I grew up in IFB churches and attended an IFB college. My pastors, professors, and colleagues in the ministry all modeled bullying behavior to one degree or another. I heard it at pastor’s conferences in the stories preachers told about their churches, and I witnessed it when I visited other IFB churches. People wrongly assume that Steven Anderson, an IFB pastor in Tempe, Arizona, is an outlier, an aberration. He’s not. The same goes for the late-Fred Phelps, pastor of Westboro Baptist Church.
It is not surprising, then, that I was an authoritarian and bully as a pastor. I may have been kind, compassionate, and may have gone out of my way to help church members, but I expected congregants to heed my pronouncements. I expected them to recognize and bow what is called in IFB circles “pastoral authority.” This false notion was reinforced in my sermons, private interactions, and church business meetings. Church members were warned that failure to obey the man of God would lead to judgment and chastisement from the Almighty. And surprisingly, hundreds of people bowed to my authority, believing I was in some way or the other chosen by God to be their “shepherd.”
The good news is that I stopped being a bully long before I left the ministry. I came to see that the church didn’t belong to me. It was “our” church, not my personal fiefdom. Did I totally lose my authoritarian bent? Sadly, no. I learned that many church members were quite comfortable with me making all or most of the decisions. They were fine with me telling them what to believe and how to live. I endured countless church business meetings where I would plead with congregants to share their opinions, only to see them stay silent or let me have the final say. This was frustrating, to say the least, but it is hard for me not to conclude that every church I pastored had cultic tendencies.

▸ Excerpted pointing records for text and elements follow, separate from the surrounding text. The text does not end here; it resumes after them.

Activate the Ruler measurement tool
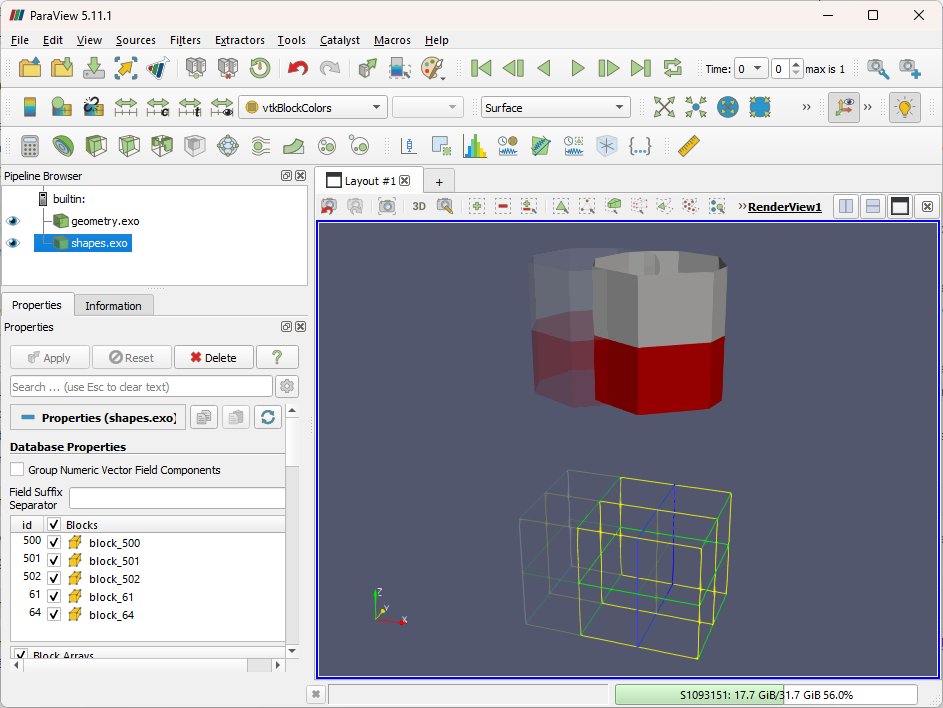943x708 pixels. [x=687, y=146]
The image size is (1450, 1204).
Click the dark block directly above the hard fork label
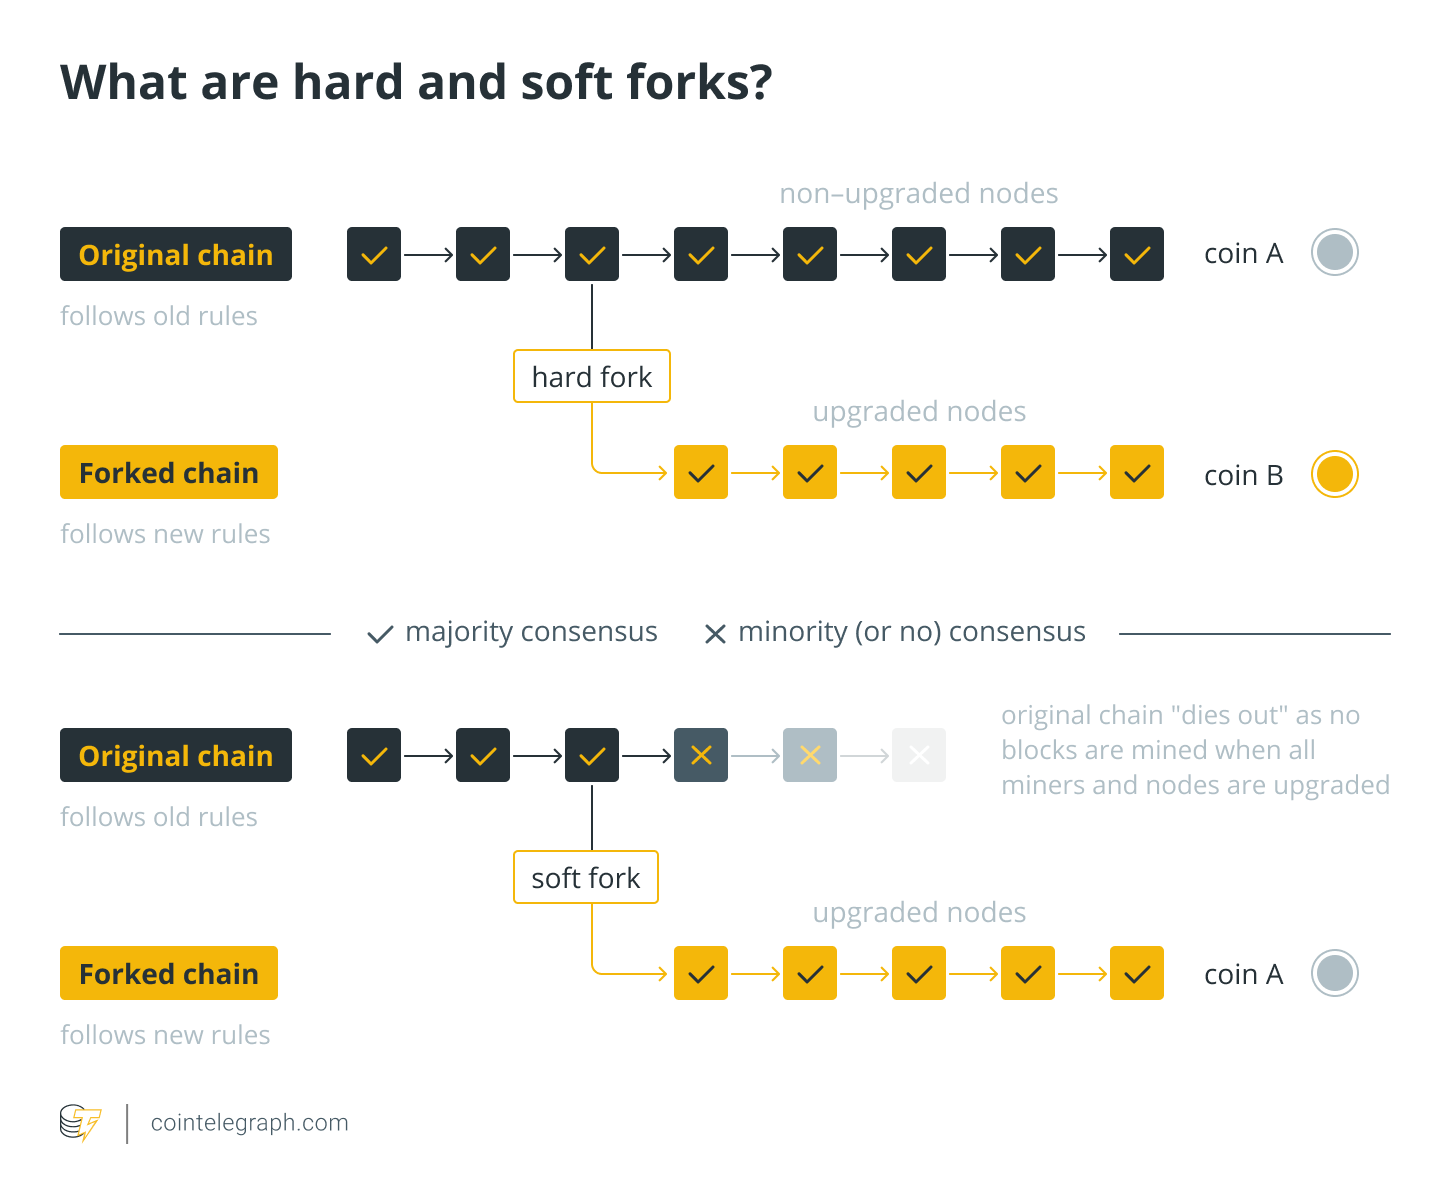[592, 254]
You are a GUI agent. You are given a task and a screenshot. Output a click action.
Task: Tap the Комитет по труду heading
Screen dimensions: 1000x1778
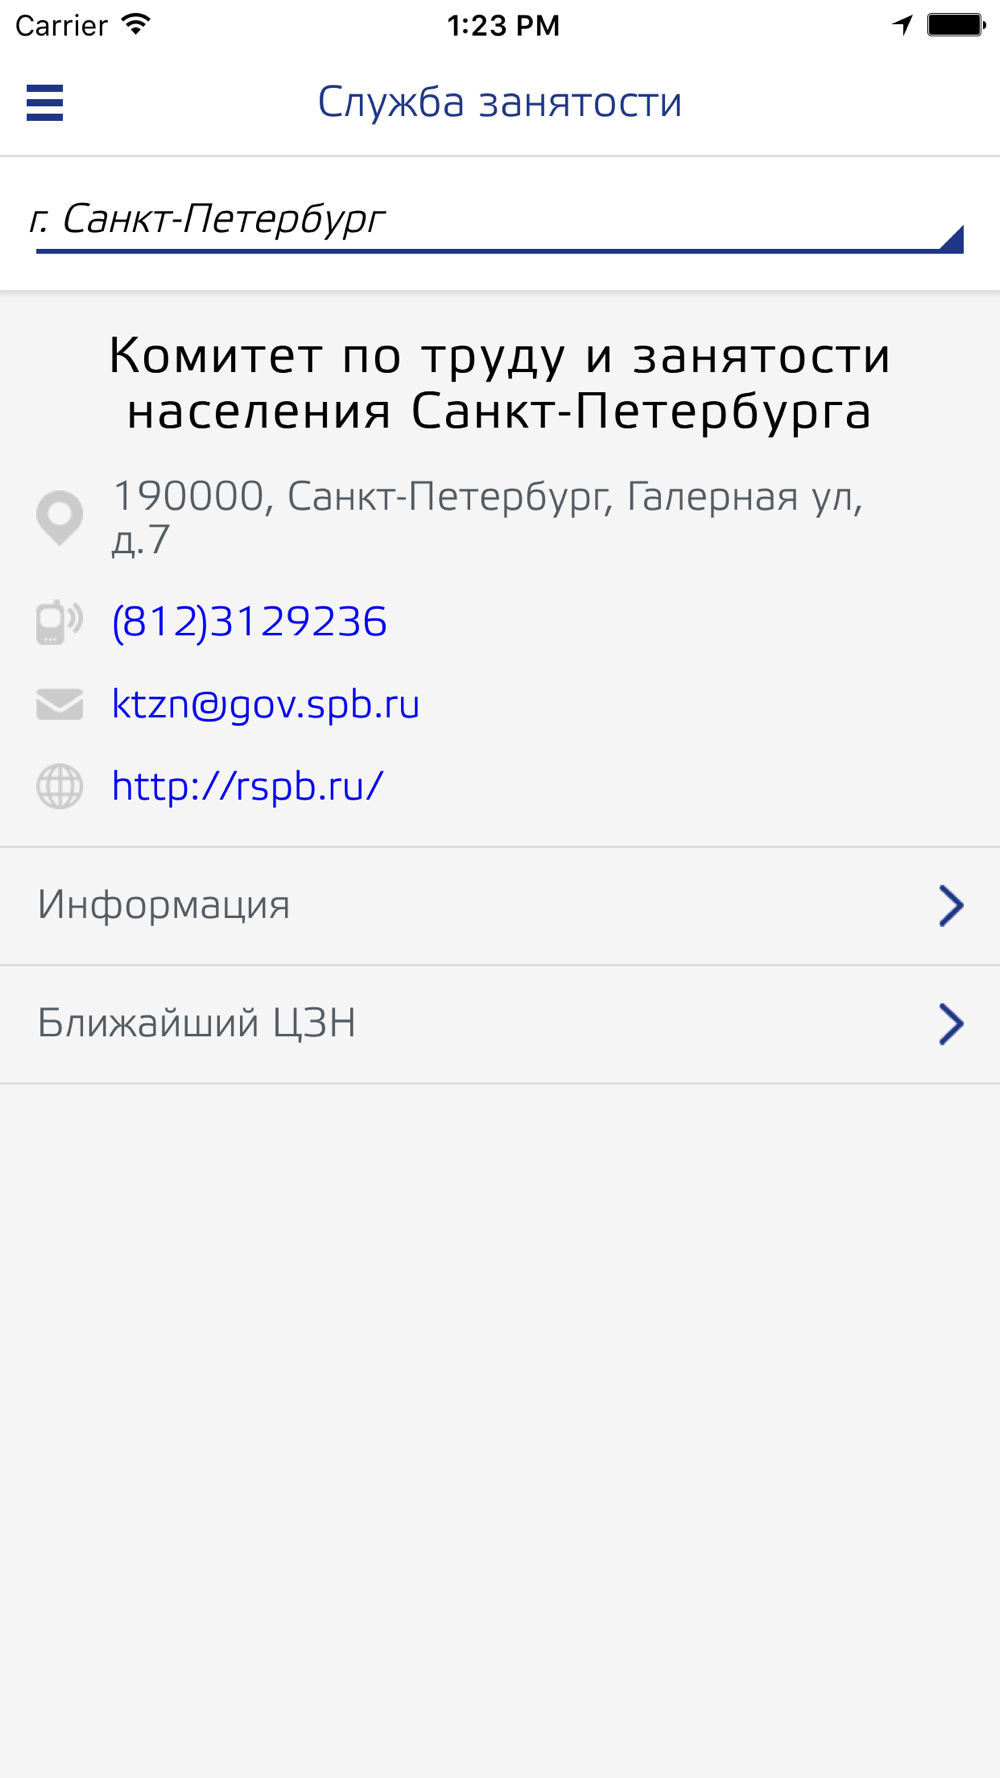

After leaving the ministry in 2005 and Christianity in 2008, I have repeatedly apologized to former parishioners for my bullying behavior. While I have been forgiven by those I have harmed, it’s hard for me to live with the damage and harm I caused to others. Sure, I was a product of my environment and training. Sure, I did what was modeled to me by my pastors, professors, and other IFB pastors and evangelists. All that is true and makes for a great psych profile, but the fact remains that I was a bully, that I harmed other people, including my wife and children.
Alas, there are no do-overs in life. All I know to do is tell my story and hope that others will be warded off from authoritarian pastors. Not all pastors are bullies, so I suggest potential church members carefully pay attention to how a preacher conducts himself before committing one’s time and money to a particular church. Bullying behavior can be found in other sects too. In general, Evangelicalism has a problem with bullies in the pulpit, men who are engorged with power and control. The only way to end such behavior is to stop giving these bullies an audience. When all the students stay off the playground, the bully has no one to harm. It’s time for Christians to leave authoritarian pastors to their own devices.
Bruce Gerencser, 64, lives in rural Northwest Ohio with his wife of 43 years. He and his wife have six grown children and thirteen grandchildren. Bruce pastored Evangelical churches for twenty-five years in Ohio, Texas, and Michigan. Bruce left the ministry in 2005, and in 2008 he left Christianity. Bruce is now a humanist and an atheist.